The aims of this study were to determine the key predictors of clinically important pneumonia (CIP); and to examine the impact of CIP on resource utilisation in critically ill acute traumatic SCI individuals admitted between 2010 and 2015.

Methods

Study design

A retrospective data audit of SCI cases admitted between July 2010 and December 2015 to the Alfred and Austin Hospitals (Melbourne, Victoria, Australia) was conducted. Low-risk Human Research Ethical Approval was obtained at both institutions.

Inclusion and exclusion criteria

Patients were included in the study if they had an acute traumatic SCI resulting in C3–L1 neurological level of injury according to the International Standards for the Neurological Classification of SCI (American Spinal Injury Association Impairment Scale (AIS) A–D), required admission to the intensive care unit (ICU) and were aged 15–70 years.

Patients were excluded if they did not require spinal surgery, had poor general health (e.g., pre-existing neurological deficits, past history of ankylosing spondylitis), when key information was missing (e.g., time of injury and surgery) or when palliation occurred within the first 7 days. Patients with traumatic central cord syndrome (TCCS) were also excluded to minimise bias related to the differences in management and surgical decision making in SCI individuals with a stable spinal column. TCCS was defined as evidence of cervical spinal cord trauma on magnetic resonance imaging with cord compression resulting from spondylosis or congenital stenosis (not fracture or fracture dislocation), with or without acute disco-ligamentous injury narrowing the cervical canal.
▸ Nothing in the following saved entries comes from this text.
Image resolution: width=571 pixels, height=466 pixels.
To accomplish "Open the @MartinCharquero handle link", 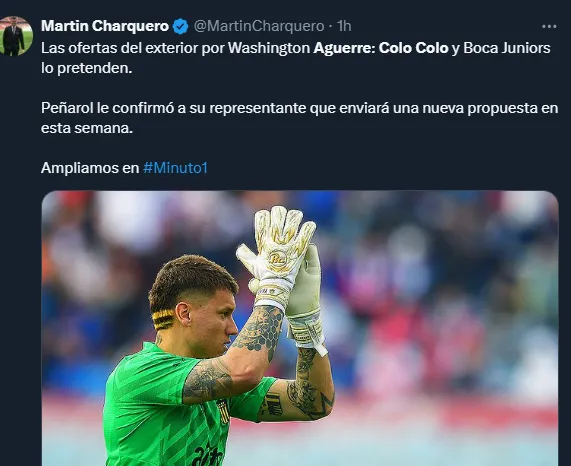I will pyautogui.click(x=259, y=26).
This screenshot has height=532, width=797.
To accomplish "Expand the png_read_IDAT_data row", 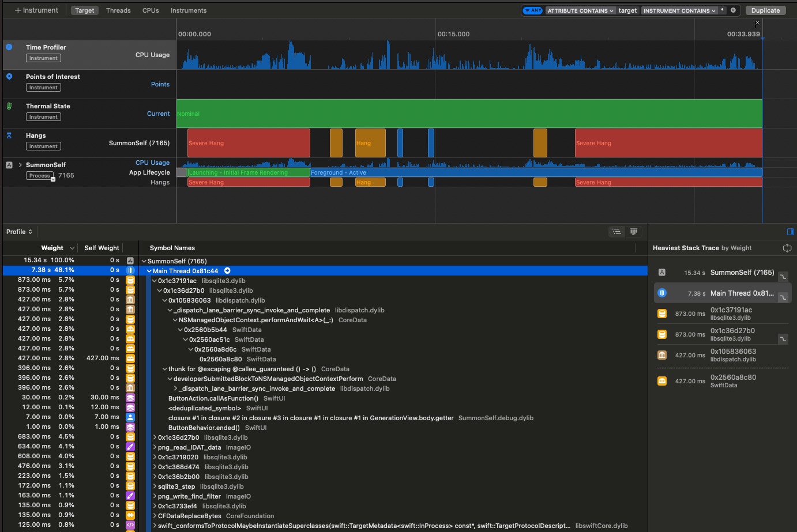I will point(155,447).
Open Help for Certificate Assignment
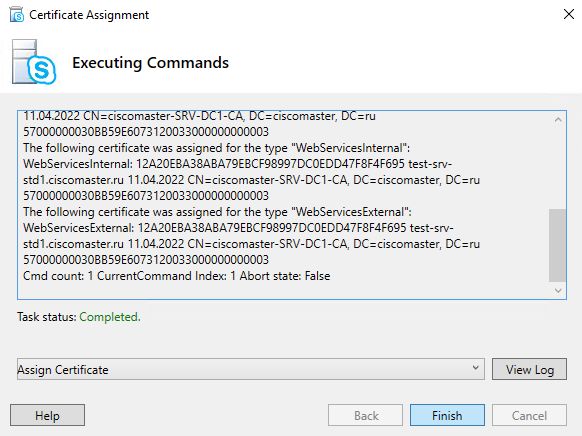 [48, 415]
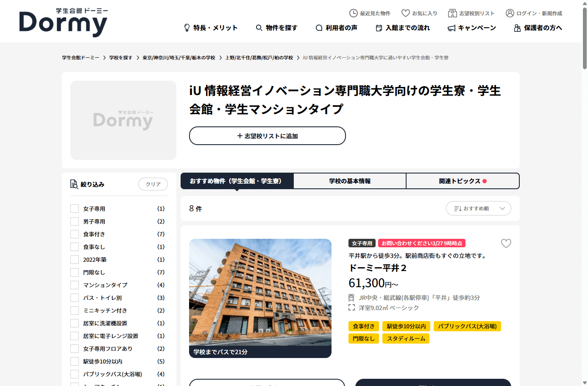Open the 志望校別リスト icon
The image size is (588, 386).
452,13
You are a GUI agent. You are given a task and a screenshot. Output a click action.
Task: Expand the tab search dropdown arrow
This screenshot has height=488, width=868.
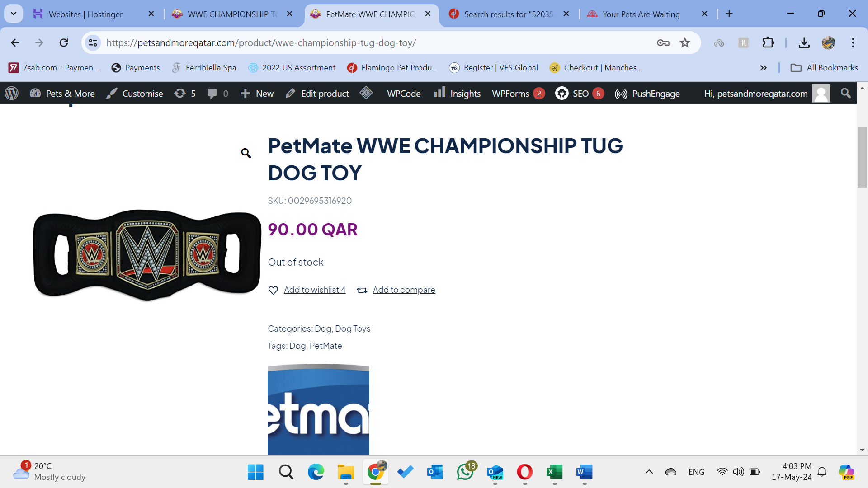pos(14,14)
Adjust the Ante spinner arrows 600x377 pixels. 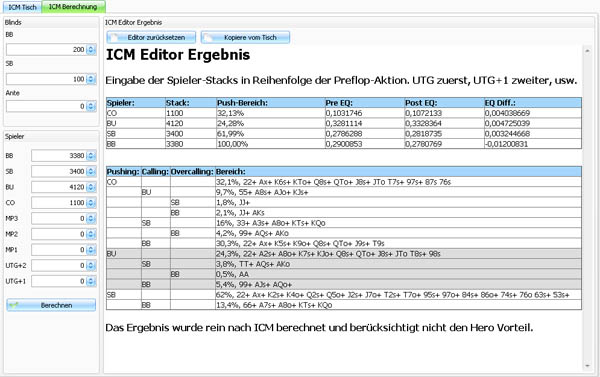pos(91,106)

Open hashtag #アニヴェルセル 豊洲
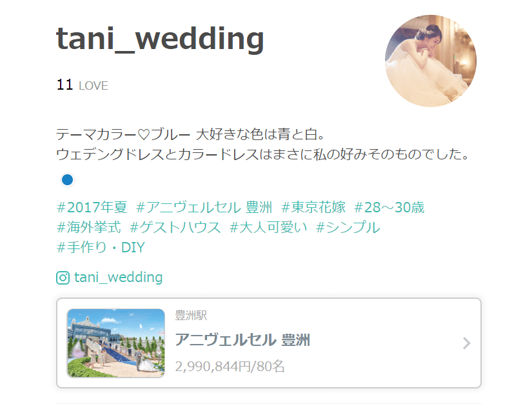pos(204,207)
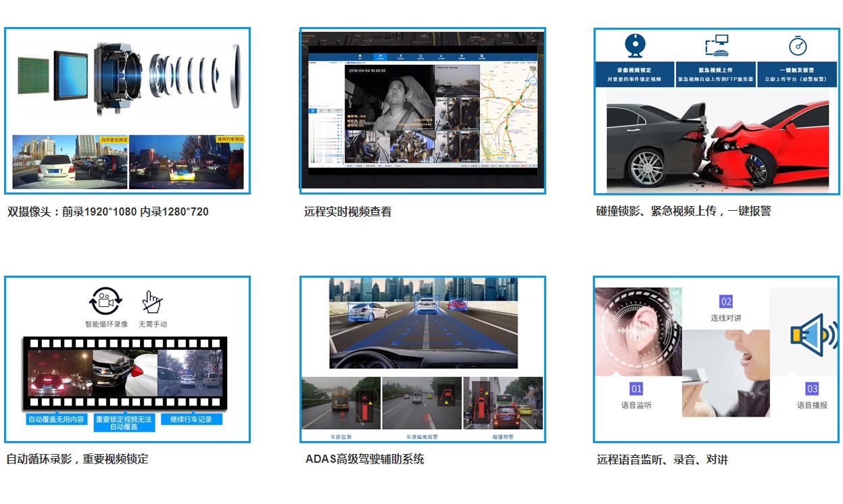Image resolution: width=843 pixels, height=504 pixels.
Task: Open the ADAS高级驾驶辅助系统 caption link
Action: point(364,459)
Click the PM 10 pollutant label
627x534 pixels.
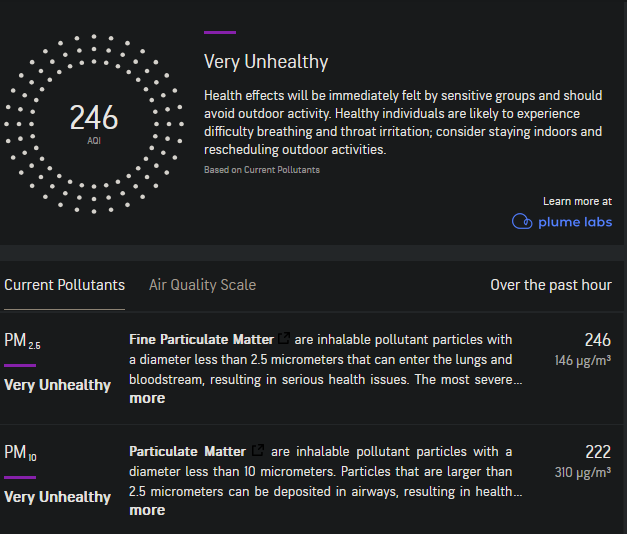(x=22, y=454)
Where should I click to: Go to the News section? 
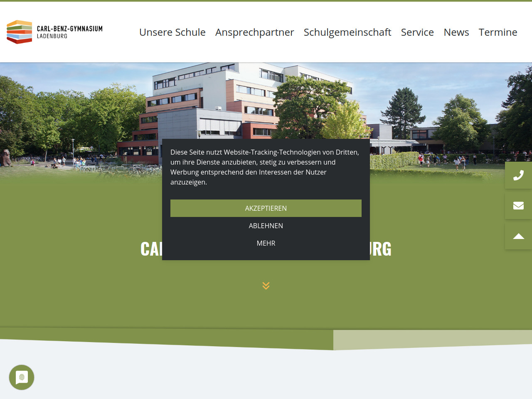tap(456, 32)
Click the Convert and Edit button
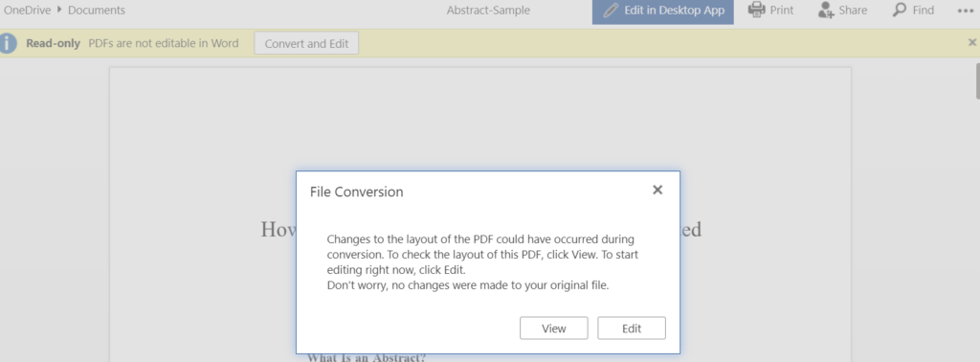Screen dimensions: 980x362 click(x=306, y=44)
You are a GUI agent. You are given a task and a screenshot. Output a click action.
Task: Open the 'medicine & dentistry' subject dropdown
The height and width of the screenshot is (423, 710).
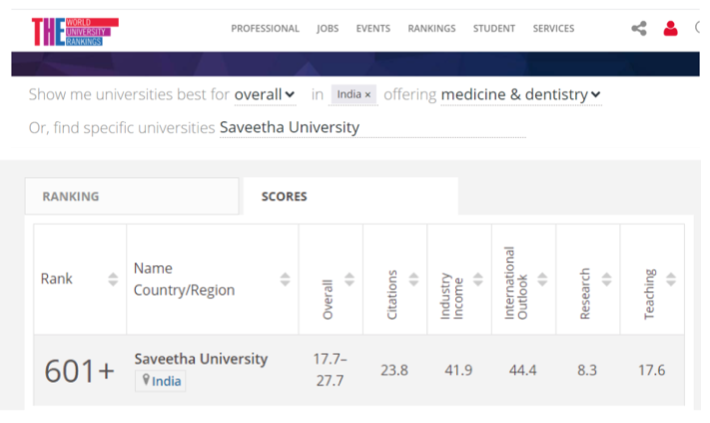point(521,95)
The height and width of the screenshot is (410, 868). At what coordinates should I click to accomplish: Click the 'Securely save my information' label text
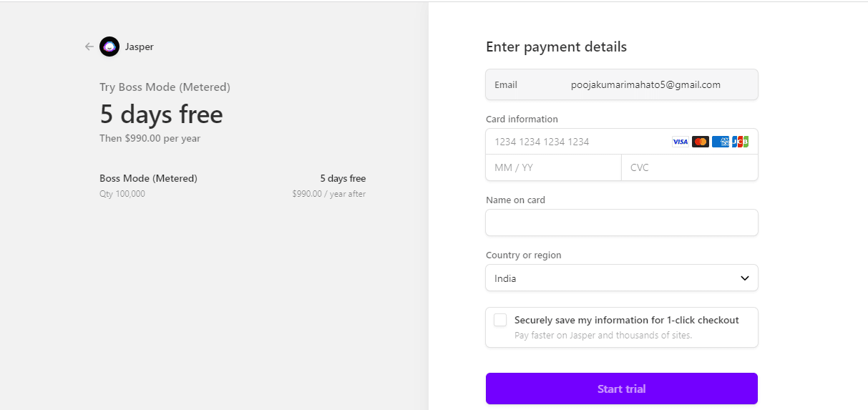coord(627,320)
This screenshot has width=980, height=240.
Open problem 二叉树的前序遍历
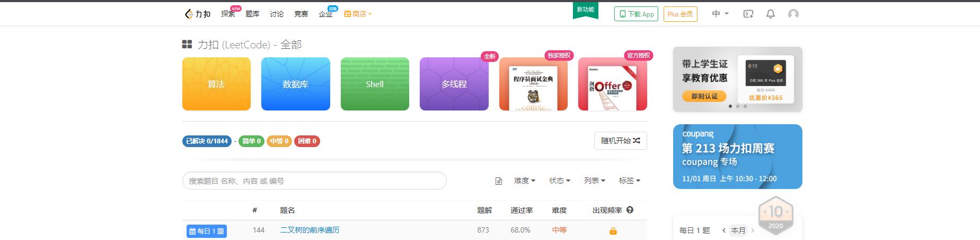[310, 230]
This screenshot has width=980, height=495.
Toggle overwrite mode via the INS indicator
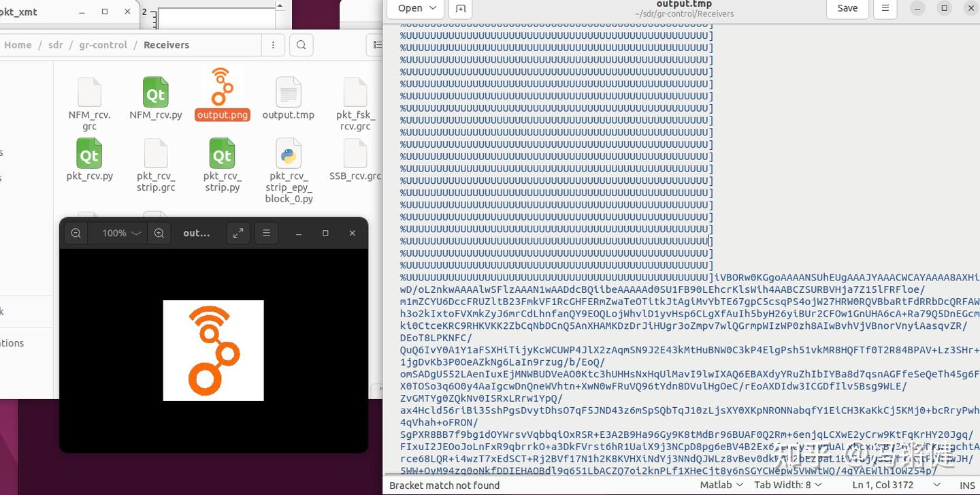pos(967,485)
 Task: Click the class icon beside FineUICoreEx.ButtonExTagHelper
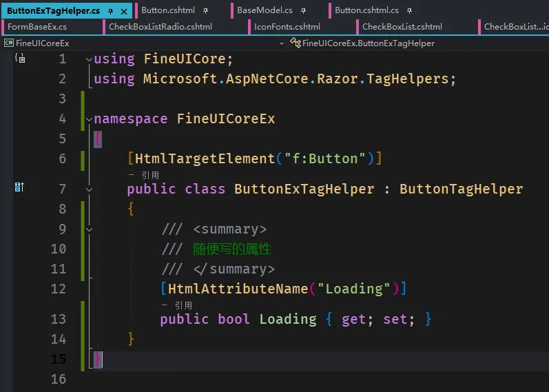tap(296, 43)
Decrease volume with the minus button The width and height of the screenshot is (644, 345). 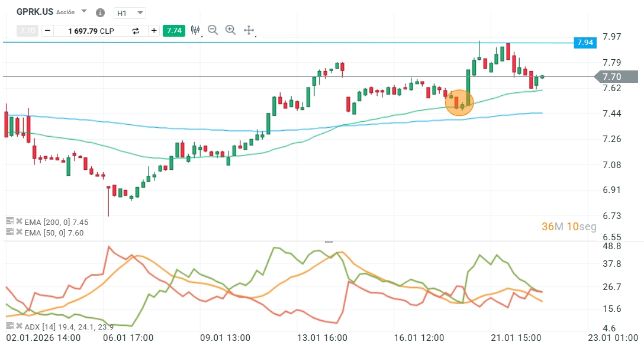click(x=47, y=31)
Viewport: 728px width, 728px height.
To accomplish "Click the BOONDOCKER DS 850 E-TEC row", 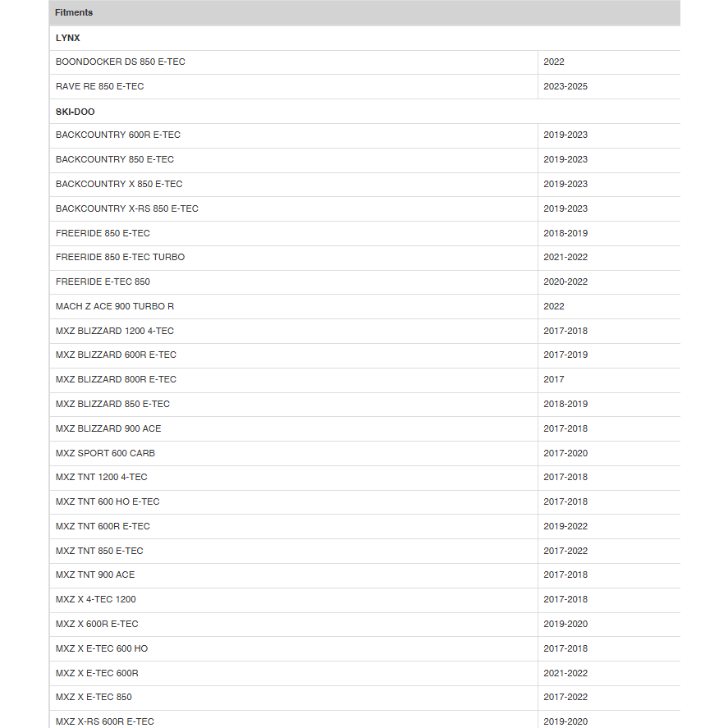I will click(x=364, y=62).
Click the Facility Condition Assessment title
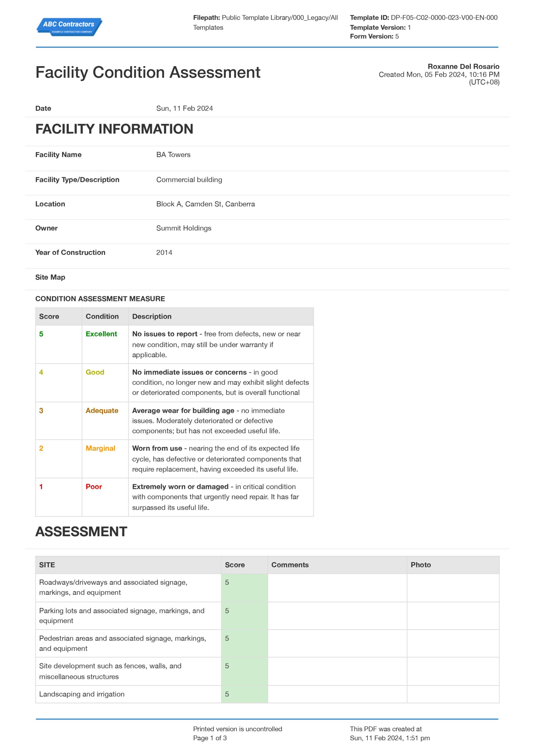 point(147,72)
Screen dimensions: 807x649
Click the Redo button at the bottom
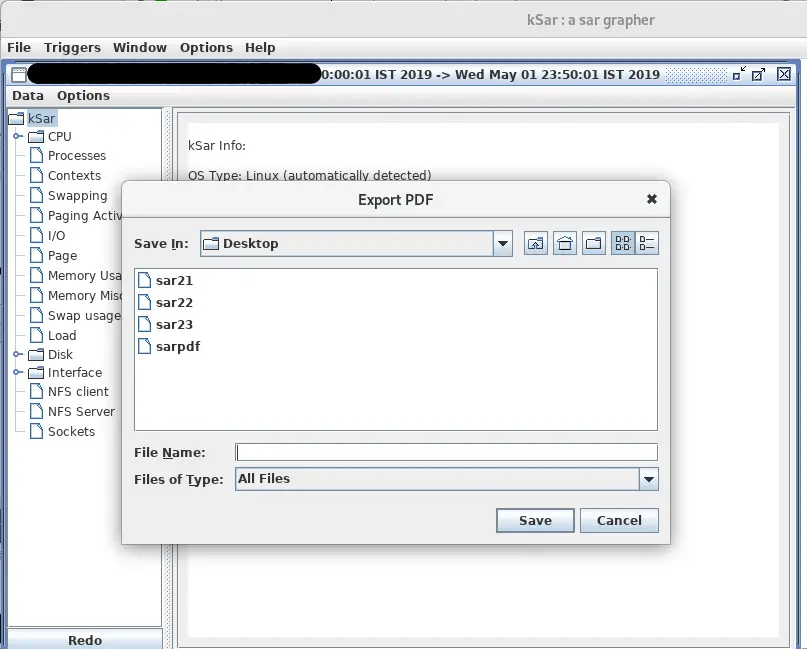[x=84, y=640]
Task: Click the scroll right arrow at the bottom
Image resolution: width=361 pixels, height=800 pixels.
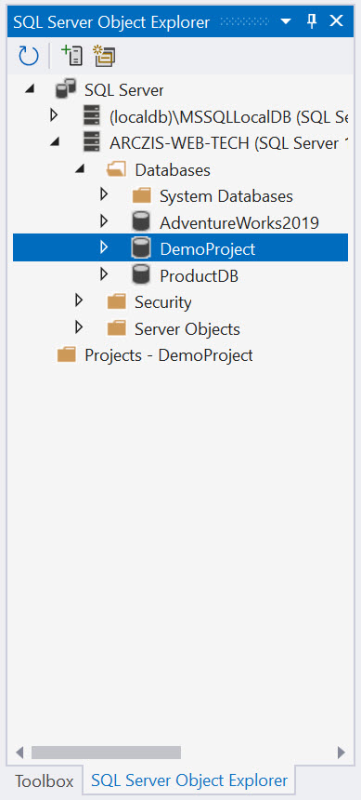Action: 341,753
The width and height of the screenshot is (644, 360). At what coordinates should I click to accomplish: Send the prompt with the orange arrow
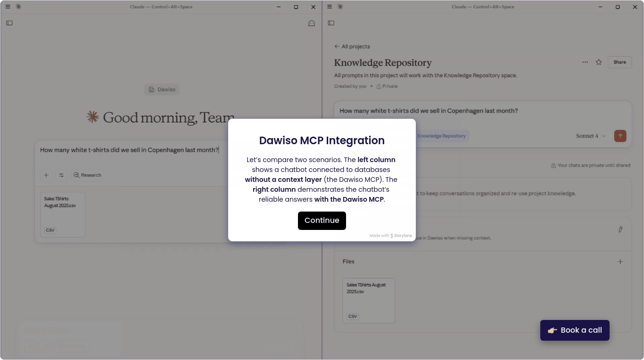[620, 136]
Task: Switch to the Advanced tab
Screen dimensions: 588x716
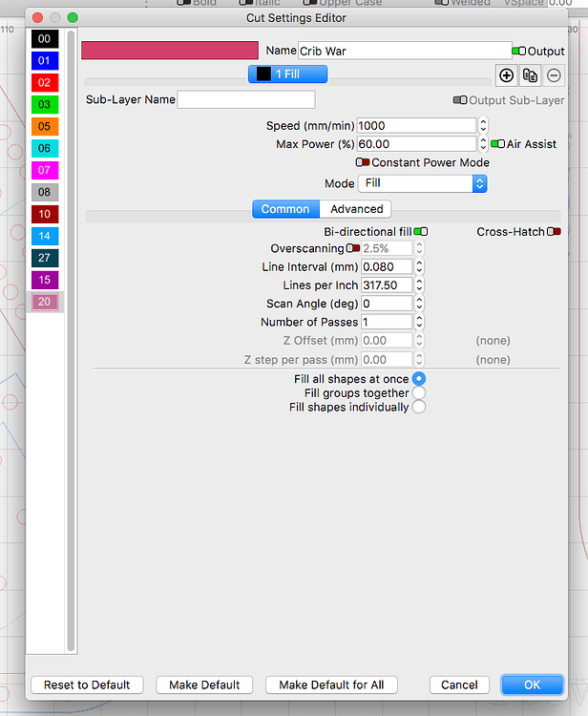Action: click(x=356, y=209)

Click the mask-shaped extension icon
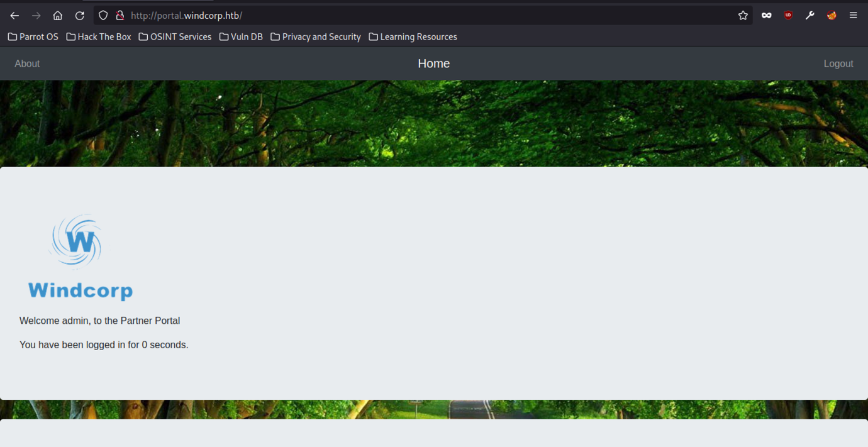[x=766, y=16]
Patients sustaining life-threatening injuries (those that confounded initial International Standards for the Neurological Classification of Spinal Cord Injury (ISNCSCI) assessment or delayed surgical intervention), defined as significant head injury at the scene (sustained Glasgow Coma Score < 13), significant chest trauma (persistent severe hypoxia or haemodynamic instability following chest tube insertion), haemodynamic instability resulting from abdominal or retro-peritoneal bleeding, pelvic fracture or more than two long bone fractures were also excluded.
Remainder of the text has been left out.